(Extracted data entries)
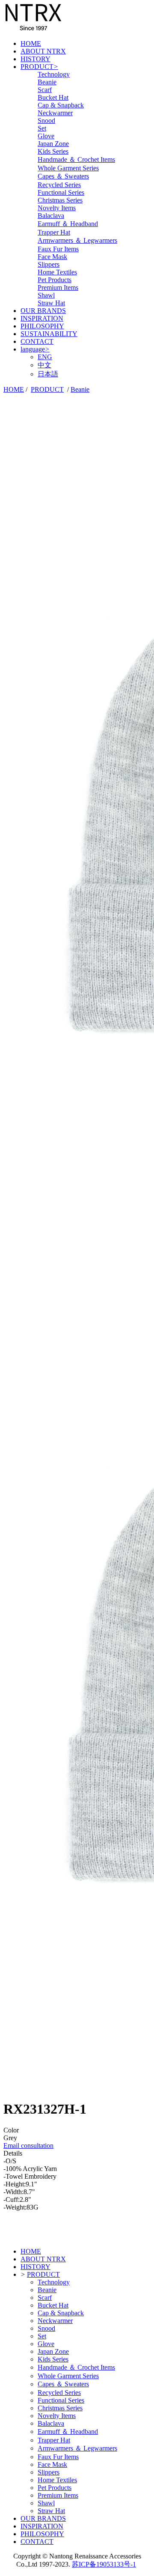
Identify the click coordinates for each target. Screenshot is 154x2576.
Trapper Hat (54, 232)
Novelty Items (57, 207)
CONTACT (37, 341)
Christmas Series (60, 200)
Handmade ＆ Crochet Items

§ TASK INSTRUCTIONS
Exactly and only the lines from the one containing "Trapper Hat (54, 232)" to the end of the entries above are to be written out.

§ FINAL ANSWER
Trapper Hat (54, 232)
Novelty Items (57, 207)
CONTACT (37, 341)
Christmas Series (60, 200)
Handmade ＆ Crochet Items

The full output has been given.